TASK INPUTS Block Start

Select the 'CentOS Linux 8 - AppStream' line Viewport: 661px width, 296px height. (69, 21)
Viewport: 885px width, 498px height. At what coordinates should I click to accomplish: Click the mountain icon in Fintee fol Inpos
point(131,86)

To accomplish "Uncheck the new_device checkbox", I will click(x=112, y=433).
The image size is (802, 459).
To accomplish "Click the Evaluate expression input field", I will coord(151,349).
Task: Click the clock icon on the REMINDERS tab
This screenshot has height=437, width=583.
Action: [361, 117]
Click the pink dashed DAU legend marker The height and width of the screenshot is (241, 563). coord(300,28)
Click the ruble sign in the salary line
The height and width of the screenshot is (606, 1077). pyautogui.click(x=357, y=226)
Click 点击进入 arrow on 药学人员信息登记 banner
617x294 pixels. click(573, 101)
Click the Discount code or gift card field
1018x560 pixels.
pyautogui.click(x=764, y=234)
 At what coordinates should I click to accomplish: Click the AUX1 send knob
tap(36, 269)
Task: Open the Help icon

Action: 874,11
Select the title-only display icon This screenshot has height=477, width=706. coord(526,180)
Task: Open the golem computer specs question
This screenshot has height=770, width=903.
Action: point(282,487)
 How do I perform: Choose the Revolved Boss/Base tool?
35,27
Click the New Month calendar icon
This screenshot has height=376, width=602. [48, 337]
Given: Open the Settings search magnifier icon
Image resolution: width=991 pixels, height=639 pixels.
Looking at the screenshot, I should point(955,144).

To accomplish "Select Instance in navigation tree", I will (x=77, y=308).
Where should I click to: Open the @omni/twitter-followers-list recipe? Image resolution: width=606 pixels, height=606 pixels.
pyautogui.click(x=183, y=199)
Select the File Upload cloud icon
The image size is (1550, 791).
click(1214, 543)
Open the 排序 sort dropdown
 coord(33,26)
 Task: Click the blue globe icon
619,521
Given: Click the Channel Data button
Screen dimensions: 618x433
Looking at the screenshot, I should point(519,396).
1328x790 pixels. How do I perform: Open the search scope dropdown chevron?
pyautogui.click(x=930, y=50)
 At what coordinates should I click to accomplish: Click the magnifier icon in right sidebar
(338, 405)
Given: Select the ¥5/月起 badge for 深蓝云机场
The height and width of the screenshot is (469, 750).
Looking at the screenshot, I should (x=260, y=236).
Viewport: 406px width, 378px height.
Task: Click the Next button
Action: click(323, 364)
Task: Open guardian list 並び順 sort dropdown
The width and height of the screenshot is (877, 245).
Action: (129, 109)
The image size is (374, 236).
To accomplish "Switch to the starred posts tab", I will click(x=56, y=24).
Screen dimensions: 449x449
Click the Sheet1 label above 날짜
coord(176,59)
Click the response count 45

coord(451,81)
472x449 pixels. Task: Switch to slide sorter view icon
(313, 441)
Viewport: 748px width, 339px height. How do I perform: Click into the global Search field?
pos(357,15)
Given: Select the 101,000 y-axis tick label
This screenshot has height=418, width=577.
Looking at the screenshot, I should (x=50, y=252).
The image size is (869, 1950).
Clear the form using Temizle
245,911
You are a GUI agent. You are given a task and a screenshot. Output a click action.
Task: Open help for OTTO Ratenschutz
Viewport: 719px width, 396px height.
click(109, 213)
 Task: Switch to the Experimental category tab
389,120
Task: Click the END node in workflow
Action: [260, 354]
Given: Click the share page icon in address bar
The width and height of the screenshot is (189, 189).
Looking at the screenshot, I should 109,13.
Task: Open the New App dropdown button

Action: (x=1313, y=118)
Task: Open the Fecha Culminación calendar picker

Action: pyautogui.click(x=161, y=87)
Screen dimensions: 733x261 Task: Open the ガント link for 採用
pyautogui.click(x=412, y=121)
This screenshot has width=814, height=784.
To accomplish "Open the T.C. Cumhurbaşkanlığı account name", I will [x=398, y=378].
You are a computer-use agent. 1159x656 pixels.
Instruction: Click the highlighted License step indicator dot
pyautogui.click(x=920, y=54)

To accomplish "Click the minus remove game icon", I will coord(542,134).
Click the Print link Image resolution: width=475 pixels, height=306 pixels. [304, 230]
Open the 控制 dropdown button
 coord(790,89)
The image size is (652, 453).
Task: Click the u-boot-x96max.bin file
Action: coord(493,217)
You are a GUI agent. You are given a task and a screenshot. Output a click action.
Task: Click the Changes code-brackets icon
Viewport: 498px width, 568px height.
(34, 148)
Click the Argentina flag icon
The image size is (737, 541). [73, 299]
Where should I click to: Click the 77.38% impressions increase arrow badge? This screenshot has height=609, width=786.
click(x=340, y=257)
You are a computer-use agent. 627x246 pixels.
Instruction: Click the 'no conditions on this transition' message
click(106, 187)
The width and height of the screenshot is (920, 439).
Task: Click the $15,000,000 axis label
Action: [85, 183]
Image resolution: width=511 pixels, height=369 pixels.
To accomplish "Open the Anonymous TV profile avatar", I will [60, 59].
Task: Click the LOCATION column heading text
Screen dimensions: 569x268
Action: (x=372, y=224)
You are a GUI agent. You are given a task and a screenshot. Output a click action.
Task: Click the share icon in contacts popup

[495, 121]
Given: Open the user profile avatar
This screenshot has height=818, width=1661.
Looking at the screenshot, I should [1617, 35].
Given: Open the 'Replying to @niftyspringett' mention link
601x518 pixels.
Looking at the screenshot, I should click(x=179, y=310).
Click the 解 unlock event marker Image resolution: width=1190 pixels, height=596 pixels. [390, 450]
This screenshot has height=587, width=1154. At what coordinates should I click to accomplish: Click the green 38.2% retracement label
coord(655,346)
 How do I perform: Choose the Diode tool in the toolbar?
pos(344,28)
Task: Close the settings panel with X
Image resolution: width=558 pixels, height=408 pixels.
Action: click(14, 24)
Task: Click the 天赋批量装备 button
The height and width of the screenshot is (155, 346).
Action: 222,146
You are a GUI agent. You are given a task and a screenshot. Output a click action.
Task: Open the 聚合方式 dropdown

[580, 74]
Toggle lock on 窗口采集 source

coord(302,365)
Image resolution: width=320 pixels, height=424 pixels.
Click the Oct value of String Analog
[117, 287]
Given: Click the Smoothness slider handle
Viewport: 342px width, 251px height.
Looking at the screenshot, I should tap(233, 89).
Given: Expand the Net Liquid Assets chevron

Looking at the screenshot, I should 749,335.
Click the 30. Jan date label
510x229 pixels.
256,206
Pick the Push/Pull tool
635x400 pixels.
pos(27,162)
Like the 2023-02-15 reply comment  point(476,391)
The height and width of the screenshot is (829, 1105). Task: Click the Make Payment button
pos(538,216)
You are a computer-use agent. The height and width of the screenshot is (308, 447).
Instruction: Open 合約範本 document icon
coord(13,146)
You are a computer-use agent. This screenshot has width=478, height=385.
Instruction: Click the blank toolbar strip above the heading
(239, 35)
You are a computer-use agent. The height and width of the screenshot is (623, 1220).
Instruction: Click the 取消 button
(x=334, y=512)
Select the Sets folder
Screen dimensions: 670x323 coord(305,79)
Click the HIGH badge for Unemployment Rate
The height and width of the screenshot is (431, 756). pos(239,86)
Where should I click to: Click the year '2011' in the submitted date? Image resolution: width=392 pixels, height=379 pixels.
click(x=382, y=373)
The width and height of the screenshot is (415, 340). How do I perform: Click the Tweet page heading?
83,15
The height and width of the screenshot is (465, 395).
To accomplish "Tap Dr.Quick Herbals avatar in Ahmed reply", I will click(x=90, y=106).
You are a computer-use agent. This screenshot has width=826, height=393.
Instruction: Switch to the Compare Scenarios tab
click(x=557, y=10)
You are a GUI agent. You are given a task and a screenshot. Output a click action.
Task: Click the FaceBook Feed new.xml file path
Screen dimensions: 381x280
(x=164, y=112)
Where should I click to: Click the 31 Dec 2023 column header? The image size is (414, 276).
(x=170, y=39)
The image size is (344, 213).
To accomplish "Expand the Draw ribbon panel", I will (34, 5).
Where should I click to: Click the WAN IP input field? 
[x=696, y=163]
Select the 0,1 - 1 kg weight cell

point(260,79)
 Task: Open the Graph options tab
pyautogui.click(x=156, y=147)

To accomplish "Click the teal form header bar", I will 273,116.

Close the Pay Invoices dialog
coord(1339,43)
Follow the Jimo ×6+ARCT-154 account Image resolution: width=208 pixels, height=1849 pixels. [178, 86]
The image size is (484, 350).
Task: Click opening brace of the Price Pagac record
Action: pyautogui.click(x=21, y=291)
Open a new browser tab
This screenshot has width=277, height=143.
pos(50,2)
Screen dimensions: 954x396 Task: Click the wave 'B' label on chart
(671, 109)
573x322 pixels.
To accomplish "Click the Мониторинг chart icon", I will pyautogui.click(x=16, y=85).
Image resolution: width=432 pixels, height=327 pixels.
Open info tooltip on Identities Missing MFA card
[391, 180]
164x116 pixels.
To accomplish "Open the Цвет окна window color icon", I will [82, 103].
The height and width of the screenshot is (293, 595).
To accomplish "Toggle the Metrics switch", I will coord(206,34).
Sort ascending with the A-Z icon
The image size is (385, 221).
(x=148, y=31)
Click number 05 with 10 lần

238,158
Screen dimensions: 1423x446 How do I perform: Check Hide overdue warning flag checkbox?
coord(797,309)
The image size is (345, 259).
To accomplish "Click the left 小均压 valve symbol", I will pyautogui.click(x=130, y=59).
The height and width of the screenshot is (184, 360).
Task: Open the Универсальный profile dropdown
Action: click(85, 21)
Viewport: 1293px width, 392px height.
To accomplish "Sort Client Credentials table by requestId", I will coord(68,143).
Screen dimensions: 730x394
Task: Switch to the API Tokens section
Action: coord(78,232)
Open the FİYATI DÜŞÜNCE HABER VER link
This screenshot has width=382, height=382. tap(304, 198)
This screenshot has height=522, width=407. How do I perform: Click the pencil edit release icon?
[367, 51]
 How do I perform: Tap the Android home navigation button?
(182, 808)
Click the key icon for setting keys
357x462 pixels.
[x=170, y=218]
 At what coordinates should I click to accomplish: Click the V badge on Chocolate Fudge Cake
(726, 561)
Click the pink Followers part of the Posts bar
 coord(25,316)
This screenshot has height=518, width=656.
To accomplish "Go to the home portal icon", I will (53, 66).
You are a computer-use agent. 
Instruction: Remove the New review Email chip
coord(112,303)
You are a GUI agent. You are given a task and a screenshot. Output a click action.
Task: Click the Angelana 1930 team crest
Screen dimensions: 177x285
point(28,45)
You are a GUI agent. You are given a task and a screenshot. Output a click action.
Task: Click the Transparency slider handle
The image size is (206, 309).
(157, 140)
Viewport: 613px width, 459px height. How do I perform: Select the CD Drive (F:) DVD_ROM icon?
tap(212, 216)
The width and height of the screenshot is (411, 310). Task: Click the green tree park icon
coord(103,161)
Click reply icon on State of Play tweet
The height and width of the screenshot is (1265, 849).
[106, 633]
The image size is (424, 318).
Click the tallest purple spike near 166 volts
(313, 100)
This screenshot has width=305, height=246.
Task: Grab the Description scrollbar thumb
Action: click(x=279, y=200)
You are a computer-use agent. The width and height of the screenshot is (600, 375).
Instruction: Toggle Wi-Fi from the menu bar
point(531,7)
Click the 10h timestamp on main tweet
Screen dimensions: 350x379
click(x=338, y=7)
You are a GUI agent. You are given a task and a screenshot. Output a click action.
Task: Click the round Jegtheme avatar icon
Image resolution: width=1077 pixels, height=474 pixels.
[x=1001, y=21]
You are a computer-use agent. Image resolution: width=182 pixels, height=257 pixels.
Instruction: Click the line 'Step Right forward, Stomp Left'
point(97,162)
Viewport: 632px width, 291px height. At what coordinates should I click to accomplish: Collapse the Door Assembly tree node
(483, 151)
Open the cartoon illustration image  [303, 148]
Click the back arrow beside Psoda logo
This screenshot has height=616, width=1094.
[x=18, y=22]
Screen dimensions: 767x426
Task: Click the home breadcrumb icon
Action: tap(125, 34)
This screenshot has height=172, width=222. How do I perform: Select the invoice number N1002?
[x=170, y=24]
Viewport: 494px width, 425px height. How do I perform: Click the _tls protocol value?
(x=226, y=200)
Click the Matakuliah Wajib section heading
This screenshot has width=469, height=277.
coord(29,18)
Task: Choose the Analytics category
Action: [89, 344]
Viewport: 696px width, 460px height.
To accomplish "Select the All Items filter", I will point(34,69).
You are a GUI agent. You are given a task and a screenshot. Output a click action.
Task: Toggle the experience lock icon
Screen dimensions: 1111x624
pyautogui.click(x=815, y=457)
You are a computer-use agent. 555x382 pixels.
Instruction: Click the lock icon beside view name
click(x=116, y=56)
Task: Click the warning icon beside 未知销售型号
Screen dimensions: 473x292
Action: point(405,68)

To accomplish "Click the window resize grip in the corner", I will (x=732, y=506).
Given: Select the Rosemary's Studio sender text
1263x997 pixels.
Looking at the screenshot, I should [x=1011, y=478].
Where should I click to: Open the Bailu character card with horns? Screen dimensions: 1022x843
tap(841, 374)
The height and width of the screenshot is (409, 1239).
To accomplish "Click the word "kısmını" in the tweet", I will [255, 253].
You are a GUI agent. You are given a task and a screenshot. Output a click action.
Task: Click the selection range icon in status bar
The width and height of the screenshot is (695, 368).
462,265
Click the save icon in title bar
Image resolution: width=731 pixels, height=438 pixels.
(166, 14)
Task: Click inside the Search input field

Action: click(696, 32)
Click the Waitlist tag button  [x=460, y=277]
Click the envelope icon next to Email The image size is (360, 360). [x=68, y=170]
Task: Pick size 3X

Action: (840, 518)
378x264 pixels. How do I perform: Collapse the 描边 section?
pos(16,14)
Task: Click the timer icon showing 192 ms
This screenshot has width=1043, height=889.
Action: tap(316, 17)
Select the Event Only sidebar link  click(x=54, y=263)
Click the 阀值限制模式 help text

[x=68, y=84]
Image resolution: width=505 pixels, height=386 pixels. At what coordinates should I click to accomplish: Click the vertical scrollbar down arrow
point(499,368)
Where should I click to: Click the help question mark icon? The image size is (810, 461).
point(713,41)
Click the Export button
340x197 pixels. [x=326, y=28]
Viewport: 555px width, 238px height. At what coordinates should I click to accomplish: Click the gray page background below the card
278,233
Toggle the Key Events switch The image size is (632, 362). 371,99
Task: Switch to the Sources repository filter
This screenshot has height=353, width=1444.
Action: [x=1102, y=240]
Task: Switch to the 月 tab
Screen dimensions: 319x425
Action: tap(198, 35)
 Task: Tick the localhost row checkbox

TASK INPUTS Block End

ASSIGNMENT: Look through the lines above and collect those with the word "panel".

RESPONSE FOR THIS EXERCISE:
Task: Close the settings panel with X
To accomplish "Expand the Draw ribbon panel", I will (34, 5).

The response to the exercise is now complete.